--- DIRECTIONS ---
1. Write out the kiddush text from "FYI: While many" through "Viscount carry them.", substituting "grape" for "Manischewitz".
2. Decide whether each statement agrees with the kiddush text, answering yes or no and quoting the words of the text that settle it: (a) Manischewitz wine must be used for kiddush; (b) Artisan and Viscount both carry kosher wines fit for kiddush; (c) only a few kosher wines are on the market.

FYI: While many people use kosher wine for kiddush, there is no need to use thick, sweet Manischewitz wine if you don't want to. There are plenty of great kosher wines on the market that are fine for kiddush, and locally, both Artisan and Viscount carry them.
בלחש: וַיְהִי עֶֽרֶב וַיְהִי בֹֽקֶר
יוֹם הַשִּׁשִּׁי. וַיְכֻלּוּ הַשָּׁמַֽיִם וְהָאָֽרֶץ וְכָל צְבָאָם. וַיְכַל אֱלֹהִים בַּיּוֹם הַשְּׁבִיעִי מְלַאכְתּוֹ אֲשֶׁר עָשָׂה, וַיִּשְׁבֹּת בַּיּוֹם הַשְּׁבִיעִי, מִכָּל מְלַאכְתּוֹ אֲשֶׁר עָשָׂה. וַיְבָֽרֶךְ אֱלֹהִים אֶת יוֹם הַשְּׁבִיעִי וַיְקַדֵּשׁ אֹתוֹ, כִּי בוֹ שָׁבַת מִכָּל מְלַאכְתּוֹ, אֲשֶר בָּרָא אֱלֹהִים לַעֲשׂוֹת.
סַבְרִי מָרָנָן וְרַבָּנָן וְרַבּוֹתַי
בָּרוּךְ אַתָּה יְיָ אֱלֹהֵֽינוּ מֶֽלֶךְ הָעוֹלָם, בּוֹרֵא פְּרִי הַגָּֽפֶן.
בָּרוּךְ אַתָּה יְיָ אֱלֹהֵֽינוּ מֶֽלֶךְ הָעוֹלָם, אֲשֶׁר קִדְּשָֽׁנוּ בְּמִצְוֹתָיו וְרָֽצָה בָֽנוּ, וְשַׁבַּת קָדְשׁוֹ בְּאַהֲבָה וּבְרָצוֹן הִנְחִילָֽנוּ זִכָּרוֹן לְמַעֲשֵׂה בְרֵאשִׁית, כִּי הוּא יוֹם תְּחִלָּה לְמִקְרָאֵי קֹֽדֶשׁ, זֵֽכֶר לִיצִיאַת מִצְרָֽיִם, כִּי בָֽנוּ בָחַֽרְתָּ וְאוֹתָֽנוּ קִדַּֽשְׁתָּ מִכָּל הָעַמִּים, וְשַׁבַּת קָדְשְׁךָ בְּאַהֲבָה וּבְרָצוֹן הִנְחַלְתָּֽנוּ. בָּרוּךְ אַתָּה יְיָ, מְקַדֵּשׁ הַשַּׁבָּת.

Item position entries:
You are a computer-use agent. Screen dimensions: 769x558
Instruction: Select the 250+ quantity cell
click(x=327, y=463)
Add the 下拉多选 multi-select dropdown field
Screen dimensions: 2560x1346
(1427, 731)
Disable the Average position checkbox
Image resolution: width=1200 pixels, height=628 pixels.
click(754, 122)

--- RESULTS ---
1.
FYI: While many people use kosher wine for kiddush, there is no need to use thick, sweet grape wine if you don't want to. There are plenty of great kosher wines on the market that are fine for kiddush, and locally, both Artisan and Viscount carry them.

2.
(a) No: "there is no need to use thick, sweet Manischewitz wine if you don't want to."
(b) Yes: "both Artisan and Viscount carry them."
(c) No: "There are plenty of great kosher wines on the market"